Web Exclusives: Alumni Spotlight


February 12, 2003:

Nye is dean of Harvard's
John F. Kennedy School of

The limits of power
Joseph Nye '58 argues that the U.S. can't go it alone

Joseph S. Nye Jr. '58 was about 90 percent through writing his latest treatise on American diplomacy and foreign policy when terror shocked the nation on September 11, 2001. No one in academia could have predicted those events, of course, but they only underscored the points that Nye was looking to make. In The Paradox of American Power: Why the World's Only Superpower Can't Go it Alone, Nye argues that while the supremacy of American power is beyond challenge, unilateral action is unwise in an era when the gravest threats are posed by terrorism.

"There is a danger that we would be led to believe that we are less in need of other countries," Nye said. "It's still much better to work as a broad coalition. The timing of the book I think was right."

Nye points out that many of the biggest challenges of the modern day — everything from global warming to drug addiction to terrorism — are precisely the sorts of things that don't respond to economic and military might. And so America's future would be best served in patient cooperation with other nations, he argues, with influence wielded through culture and values rather than bombs and embargoes.

Nye's views have been honed over decades of work both inside and outside of government, in some of the top-ranking posts of academic life and the realm of national security. Nye joined the Harvard faculty in 1964, after earning a Rhodes scholarship and a Ph.D. in political science from Harvard, and his career at Harvard has been interrupted only by stints serving Democratic presidents. He was a specialist on national security and nuclear weapons in the Carter administration's State Department, and was chairman of the National Intelligence Council under President Clinton.

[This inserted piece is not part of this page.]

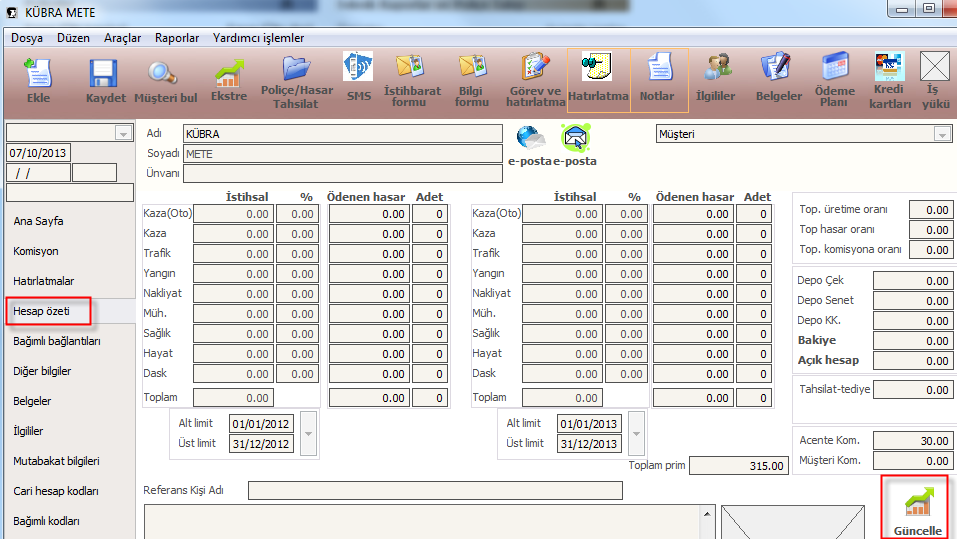
Task: Click the Soyadı input field
Action: point(342,154)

For seven years, Nye has been the dean of Harvard's John F. Kennedy School of Government. He still usually teaches one seminar a year at the Kennedy School, though much of his time is dedicated to fundraising, recruiting faculty, and shaping the school's direction. Nye coined the term "soft power" to describe his views on international theory, saying that nations can achieve there international aims best by "co-opting people rather than coercing them."

Nye's 1989 book, Bound to Lead, brought him wide acclaim for its prescient prediction that the United States was on the cusp of unprecedented power — a view that stood in contrast to the then-popular view that the nation was headed toward decline with the rise of Japan and other nations. He correctly identified the U.S.'s real challenge as how to wield its international power, not how to maintain its spot atop the mountain.

Nye credits Princeton's Woodrow Wilson School for launching what's become among the most impressive careers to span academia and government. At Princeton, he said, he was able to intertwine his interest in politics, economics, and history, all with an eye toward the practical application of the theoretical. For a man who has moved so seamlessly between theory and practice, it could hardly have been a better education. "I still hearken back to things I learned at Princeton," Nye said. "It gave me a tremendous base for the things I went on to do."

He hasn't settled on his next project yet, and for now, he's enjoying the measure of commercial success the latest book has brought him. As long as he's proven right, his will be a voice to be listened to for years to come, whether he's bending the ear of the public or the president.

By Rick Klein '98

Rick Klein is a reporter for the Boston Globe.